DeepSeek makes a 75% price cut permanent — and turns cheap inference into a weapon
DeepSeek's flagship V4-Pro now costs a quarter of last week's price — and a fraction of what US labs charge. Permanent, not promotional. The AI price war just reset the floor for inference, right as OpenAI and Anthropic price their IPOs on the opposite assumption.
DeepSeek has made its 75% discount on V4-Pro permanent. As of May 31, the Chinese lab's flagship model is priced at $0.435 per million input tokens and $0.87 per million output — down from list prices of $1.74 and $3.48 — paired with a further 90% cut to cached-input pricing across its API. What began as a limited promotion is now the standing rate, and it resets the floor for what frontier-grade inference costs.
The number that matters
Strip away the announcement language and the move is simple: DeepSeek just told every developer that a capable model now costs roughly a quarter of what it did a week ago, and a fraction of what the American labs charge for comparable work. Cached inputs — the repeated context that dominates real production workloads — drop to fractions of a cent per million tokens. For an enterprise pushing billions of tokens a month, that's the difference between a rounding error and a real line item, measured in millions of dollars a year.
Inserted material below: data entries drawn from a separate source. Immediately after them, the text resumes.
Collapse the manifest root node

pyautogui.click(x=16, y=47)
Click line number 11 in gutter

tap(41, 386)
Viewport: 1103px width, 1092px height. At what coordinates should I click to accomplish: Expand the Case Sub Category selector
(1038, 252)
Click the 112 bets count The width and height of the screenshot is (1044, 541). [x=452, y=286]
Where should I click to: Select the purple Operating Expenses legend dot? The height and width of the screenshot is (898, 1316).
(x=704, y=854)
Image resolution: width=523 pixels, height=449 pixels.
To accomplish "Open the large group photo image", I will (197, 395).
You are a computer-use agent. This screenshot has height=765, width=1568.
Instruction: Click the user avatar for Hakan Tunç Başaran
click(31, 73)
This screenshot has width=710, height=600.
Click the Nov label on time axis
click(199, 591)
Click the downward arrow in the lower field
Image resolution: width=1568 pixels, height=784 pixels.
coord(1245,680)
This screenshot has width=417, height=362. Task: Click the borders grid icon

This isn't a loss-leader stunt that expires. Making it permanent is the point: DeepSeek is converting price from a tactic into a structural position, the same way budget airlines made "cheapest seat wins" the whole business rather than a sale.
Our read
The price war is the strategy, and it's aimed squarely at the most expensive assumption in AI: that frontier capability commands frontier pricing. Chinese labs have decided the fastest way to win developers is to make inference so cheap that the decision stops being about the model and starts being about the bill. Commoditize the layer your rivals depend on for margin, and you reset the market on your terms.
The timing is the tell. OpenAI and Anthropic are walking toward public listings priced on the premise that they can hold both market share and pricing power — the OpenAI IPO math and Anthropic's first operating profit both lean on the idea that inference stays a premium good. A permanent 75% cut from a credible competitor is an argument that it won't. Every step down DeepSeek takes is a question mark over those forward revenue multiples.
Here's the catch, and it's the thing the price tag can't fix: cheap only wins where trust isn't the product. Plenty of enterprises will keep paying a premium for governed data, predictable reliability, support, and a vendor their legal team is comfortable with — especially one not headquartered in Shenzhen. DeepSeek's pricing pressures the commodity tier of inference, the high-volume, low-stakes calls. It does much less to the high-trust workloads where switching cost and accountability matter more than the per-token rate. The real question is how big each tier turns out to be — because that split decides whether the American labs' margins are defensible or merely temporary.
Watch two things. First, whether OpenAI, Google, and Anthropic respond with their own cuts or hold the line and cede the price-sensitive market — each choice tells you how much pricing power they think they actually have. Second, whether "good enough and 75% cheaper" is enough to move serious production traffic, or whether the gap between a demo and a dependency keeps enterprises paying up. The cost of intelligence is falling faster than almost anyone modeled a year ago. The companies whose valuations assume otherwise are the ones to watch.